Pengetahuan mengenai tata cara kelola harta dan penerapan sistem ekonomi yang benar tidak bisa dibangun apabila masih mengedepankan orientasi materialistik di bawah naungan penerapan sistem ekonomi kapitalisme. Nilai-nilai yang terkandung mengenai urusan kesejahteraan pada masyarakat sangat bertentangan dengan ideologi islam yang melihat kesejahteraan per individu tidak dari jumlah pendapatan per kapita. Cara memperoleh harta pun berbeda. Jika dalam islam mempertimbangkan standar halal dan haram, kapitalisme berstandar modal kecil diikuti nafsu yang tidak terkontrol menjadikan berbagai jalan yang ditempuh untuk mendapatkan keuntungan, meskipun jalan tersebut mengorbankan banyak pihak bahkan jatuh pada kategori haram. Oleh karena itu penerapan sistem aturan yang tidak manusiawi ini perlu segera disingkirkan dan menjadikan penerapan ideologi islam sebagai satu-satunya solusi dalam mencegah berbagai kerusakan guna mencapai kesejahteraan perekonomian dan mental masyarakat di suatu negara.
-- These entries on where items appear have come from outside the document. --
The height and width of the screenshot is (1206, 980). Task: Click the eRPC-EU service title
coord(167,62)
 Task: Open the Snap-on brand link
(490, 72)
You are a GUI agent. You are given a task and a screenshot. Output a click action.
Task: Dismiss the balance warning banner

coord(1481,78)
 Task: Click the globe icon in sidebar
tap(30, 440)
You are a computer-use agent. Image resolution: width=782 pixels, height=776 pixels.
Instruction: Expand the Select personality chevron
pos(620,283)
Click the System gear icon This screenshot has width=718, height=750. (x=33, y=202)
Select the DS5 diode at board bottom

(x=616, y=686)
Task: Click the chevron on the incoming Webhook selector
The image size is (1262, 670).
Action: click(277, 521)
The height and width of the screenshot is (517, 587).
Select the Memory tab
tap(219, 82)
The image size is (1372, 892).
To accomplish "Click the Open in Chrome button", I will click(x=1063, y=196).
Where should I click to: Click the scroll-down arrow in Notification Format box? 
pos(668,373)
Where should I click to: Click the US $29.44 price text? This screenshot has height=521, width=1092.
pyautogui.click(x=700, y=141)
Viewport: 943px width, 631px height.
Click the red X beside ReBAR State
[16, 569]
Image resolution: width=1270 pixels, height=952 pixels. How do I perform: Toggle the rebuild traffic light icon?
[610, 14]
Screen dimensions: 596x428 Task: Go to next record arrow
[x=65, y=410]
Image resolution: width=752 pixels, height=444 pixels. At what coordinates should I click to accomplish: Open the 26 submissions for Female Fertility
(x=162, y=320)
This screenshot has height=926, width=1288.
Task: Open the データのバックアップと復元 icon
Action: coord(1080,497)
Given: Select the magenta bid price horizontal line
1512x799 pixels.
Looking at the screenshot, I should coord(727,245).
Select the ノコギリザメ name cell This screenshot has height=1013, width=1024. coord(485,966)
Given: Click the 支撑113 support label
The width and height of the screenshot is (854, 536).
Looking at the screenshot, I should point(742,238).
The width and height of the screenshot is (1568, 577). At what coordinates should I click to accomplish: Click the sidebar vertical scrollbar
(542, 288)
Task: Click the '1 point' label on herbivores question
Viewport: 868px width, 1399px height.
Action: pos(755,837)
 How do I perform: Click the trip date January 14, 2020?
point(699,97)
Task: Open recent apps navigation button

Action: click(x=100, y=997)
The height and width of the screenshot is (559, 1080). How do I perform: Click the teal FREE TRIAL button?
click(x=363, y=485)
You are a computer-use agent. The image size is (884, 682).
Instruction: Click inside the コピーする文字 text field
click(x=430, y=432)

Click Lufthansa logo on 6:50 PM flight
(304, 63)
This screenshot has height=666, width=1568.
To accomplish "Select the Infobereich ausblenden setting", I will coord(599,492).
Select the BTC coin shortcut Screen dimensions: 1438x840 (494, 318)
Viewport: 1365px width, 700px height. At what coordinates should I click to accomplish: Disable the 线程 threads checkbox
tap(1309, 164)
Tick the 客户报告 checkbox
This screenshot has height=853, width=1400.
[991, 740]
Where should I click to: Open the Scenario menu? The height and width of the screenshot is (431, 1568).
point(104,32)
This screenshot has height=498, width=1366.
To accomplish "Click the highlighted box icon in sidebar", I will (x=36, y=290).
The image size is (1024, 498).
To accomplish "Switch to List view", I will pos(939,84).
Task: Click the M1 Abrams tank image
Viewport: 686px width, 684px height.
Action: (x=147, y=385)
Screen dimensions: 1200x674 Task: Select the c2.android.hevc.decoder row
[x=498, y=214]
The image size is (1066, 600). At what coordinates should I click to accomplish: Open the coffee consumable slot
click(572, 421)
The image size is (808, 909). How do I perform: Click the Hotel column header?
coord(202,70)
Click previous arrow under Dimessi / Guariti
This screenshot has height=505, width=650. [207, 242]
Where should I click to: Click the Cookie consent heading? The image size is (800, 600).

Penerapan ini tidak bisa dilakukan apabila suatu negara tidak mengambilnya untuk dijadikan sebagai suatu kesatuan aturan hukum yang berlaku. Masyarakat muslim juga perlu untuk senantiasa mendakwahkan aturan ini kepada khalayak ramai agar segera dilakukan tindakan dalam penerapannya. Apabila ideologi islam telah menjadi satu hukum yang meliputi seluruh negeri maka tidak mudah didapatkan investasi bodong hadir di tengah masyarakat karena negara turut membantu dalam pensterilisasi perusahan yang bergerak dalam sistem ribawi, tanpa memedulikan betapa besar keuntungan yang didapatkan atau pemasukan pajak dari para investornya atas dasar ketakutan akan aturan Pencipta yakni Allah Subhanahuwataala. Selain itu, penyediaan lapangan kerja hingga transaksi ekonomi yang lebih sehat seperti jual beli dan tawaran investasi bebas riba serta jelas barang dan akadnya juga turut hadir difasilitasi oleh negara. Hal ini membuat masyarakat tidak lagi pusing bahkan untuk sekadar memikirkan keesokan harinya untuk makan apa karena negara akan hadir untuk memenuhi kebutuhannya jika mereka terkendala dalam masalah pemenuhan.

Pada dasarnya kesejahteraan dalam suatu masyarakat dapat tercapai apabila terpenuhi al hajat al asasiyah yaitu kebutuhan pokok meliputi sandang, pangan, papan, kesehatan, pendidikan dan keamanan serta al hajat al kamaliyah yaitu kebutuhan pelengkap sesuai dengan ukuran kebutuhan di lingkungannya. Pemenuhan aspek ini dilakukan melalui rancangan islam dalam mengaturnya. Hal ini hanya bisa digapai apabila negara hadir menerapkan aturan Islam sebagai suatu ideologi. Apabila aturan Islam sama sekali tidak dilirik sebagai satu-satunya alternatif solusi maka kehidupan dunia di bawah cengkeraman kapitalisme yang membawa ketidakmakmuran akan terus berulang.